***** Supplied information

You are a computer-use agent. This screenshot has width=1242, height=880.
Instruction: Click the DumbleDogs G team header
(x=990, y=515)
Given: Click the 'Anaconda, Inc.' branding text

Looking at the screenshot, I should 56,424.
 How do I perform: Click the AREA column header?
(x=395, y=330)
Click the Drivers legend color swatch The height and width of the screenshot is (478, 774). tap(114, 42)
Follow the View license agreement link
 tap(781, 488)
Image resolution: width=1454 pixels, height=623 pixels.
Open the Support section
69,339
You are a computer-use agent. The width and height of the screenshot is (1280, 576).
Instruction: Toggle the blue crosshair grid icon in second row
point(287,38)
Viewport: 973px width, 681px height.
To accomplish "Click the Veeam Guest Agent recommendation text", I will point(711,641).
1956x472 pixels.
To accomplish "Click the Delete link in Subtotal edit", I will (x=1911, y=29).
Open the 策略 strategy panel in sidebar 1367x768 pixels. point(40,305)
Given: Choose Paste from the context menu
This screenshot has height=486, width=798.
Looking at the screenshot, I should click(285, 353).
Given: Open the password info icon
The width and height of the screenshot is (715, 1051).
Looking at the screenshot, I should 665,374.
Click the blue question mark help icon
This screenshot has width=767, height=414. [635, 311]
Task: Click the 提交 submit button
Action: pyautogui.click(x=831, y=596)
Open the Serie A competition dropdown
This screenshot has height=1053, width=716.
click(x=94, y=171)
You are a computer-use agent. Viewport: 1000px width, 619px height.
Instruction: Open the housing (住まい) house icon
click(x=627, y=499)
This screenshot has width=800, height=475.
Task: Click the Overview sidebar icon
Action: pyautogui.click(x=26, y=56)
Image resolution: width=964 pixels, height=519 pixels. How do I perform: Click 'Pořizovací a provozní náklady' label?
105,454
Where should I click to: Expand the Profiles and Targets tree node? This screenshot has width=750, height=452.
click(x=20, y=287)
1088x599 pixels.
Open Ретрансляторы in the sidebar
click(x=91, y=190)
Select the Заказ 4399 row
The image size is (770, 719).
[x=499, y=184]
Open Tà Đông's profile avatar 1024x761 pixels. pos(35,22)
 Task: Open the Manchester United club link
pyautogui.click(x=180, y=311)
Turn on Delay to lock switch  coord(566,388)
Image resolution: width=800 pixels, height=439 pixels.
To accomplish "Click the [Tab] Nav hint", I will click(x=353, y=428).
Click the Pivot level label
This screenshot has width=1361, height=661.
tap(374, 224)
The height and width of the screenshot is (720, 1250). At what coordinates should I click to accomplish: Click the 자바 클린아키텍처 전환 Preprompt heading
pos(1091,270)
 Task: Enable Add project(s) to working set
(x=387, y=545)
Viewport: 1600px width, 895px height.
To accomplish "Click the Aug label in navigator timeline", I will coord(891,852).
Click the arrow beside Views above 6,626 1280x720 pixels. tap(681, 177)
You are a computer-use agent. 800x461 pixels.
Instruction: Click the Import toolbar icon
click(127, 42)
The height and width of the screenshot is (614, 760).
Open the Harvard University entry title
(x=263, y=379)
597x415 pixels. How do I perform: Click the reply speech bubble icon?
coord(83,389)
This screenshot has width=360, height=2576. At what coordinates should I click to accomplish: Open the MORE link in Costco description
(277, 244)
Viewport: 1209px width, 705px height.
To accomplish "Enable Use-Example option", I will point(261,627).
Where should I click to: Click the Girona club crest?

**********

- Activity: Produce a verbatim copy of each record above.

- Exercise output:
You are a computer-use agent. This screenshot has width=1242, height=880.
Instruction: Click the DumbleDogs G team header
(x=990, y=515)
Given: Click the 'Anaconda, Inc.' branding text

Looking at the screenshot, I should 56,424.
 How do I perform: Click the AREA column header?
(x=395, y=330)
Click the Drivers legend color swatch The height and width of the screenshot is (478, 774). tap(114, 42)
Follow the View license agreement link
 tap(781, 488)
Image resolution: width=1454 pixels, height=623 pixels.
Open the Support section
69,339
You are a computer-use agent. The width and height of the screenshot is (1280, 576).
Instruction: Toggle the blue crosshair grid icon in second row
point(287,38)
Viewport: 973px width, 681px height.
To accomplish "Click the Veeam Guest Agent recommendation text", I will point(711,641).
1956x472 pixels.
To accomplish "Click the Delete link in Subtotal edit", I will (x=1911, y=29).
Open the 策略 strategy panel in sidebar 1367x768 pixels. point(40,305)
Given: Choose Paste from the context menu
This screenshot has height=486, width=798.
Looking at the screenshot, I should click(285, 353).
Given: Open the password info icon
The width and height of the screenshot is (715, 1051).
Looking at the screenshot, I should 665,374.
Click the blue question mark help icon
This screenshot has width=767, height=414. [635, 311]
Task: Click the 提交 submit button
Action: pyautogui.click(x=831, y=596)
Open the Serie A competition dropdown
This screenshot has height=1053, width=716.
click(x=94, y=171)
You are a computer-use agent. Viewport: 1000px width, 619px height.
Instruction: Open the housing (住まい) house icon
click(x=627, y=499)
This screenshot has width=800, height=475.
Task: Click the Overview sidebar icon
Action: pyautogui.click(x=26, y=56)
Image resolution: width=964 pixels, height=519 pixels. How do I perform: Click 'Pořizovací a provozní náklady' label?
105,454
Where should I click to: Expand the Profiles and Targets tree node? This screenshot has width=750, height=452.
click(x=20, y=287)
1088x599 pixels.
Open Ретрансляторы in the sidebar
click(x=91, y=190)
Select the Заказ 4399 row
The image size is (770, 719).
[x=499, y=184]
Open Tà Đông's profile avatar 1024x761 pixels. pos(35,22)
 Task: Open the Manchester United club link
pyautogui.click(x=180, y=311)
Turn on Delay to lock switch  coord(566,388)
Image resolution: width=800 pixels, height=439 pixels.
To accomplish "Click the [Tab] Nav hint", I will click(x=353, y=428).
Click the Pivot level label
This screenshot has width=1361, height=661.
tap(374, 224)
The height and width of the screenshot is (720, 1250). At what coordinates should I click to accomplish: Click the 자바 클린아키텍처 전환 Preprompt heading
pos(1091,270)
 Task: Enable Add project(s) to working set
(x=387, y=545)
Viewport: 1600px width, 895px height.
To accomplish "Click the Aug label in navigator timeline", I will coord(891,852).
Click the arrow beside Views above 6,626 1280x720 pixels. tap(681, 177)
You are a computer-use agent. 800x461 pixels.
Instruction: Click the Import toolbar icon
click(127, 42)
The height and width of the screenshot is (614, 760).
Open the Harvard University entry title
(x=263, y=379)
597x415 pixels. How do I perform: Click the reply speech bubble icon?
coord(83,389)
This screenshot has width=360, height=2576. At what coordinates should I click to accomplish: Open the MORE link in Costco description
(277, 244)
Viewport: 1209px width, 705px height.
To accomplish "Enable Use-Example option", I will point(261,627).
Where should I click to: Click the Girona club crest?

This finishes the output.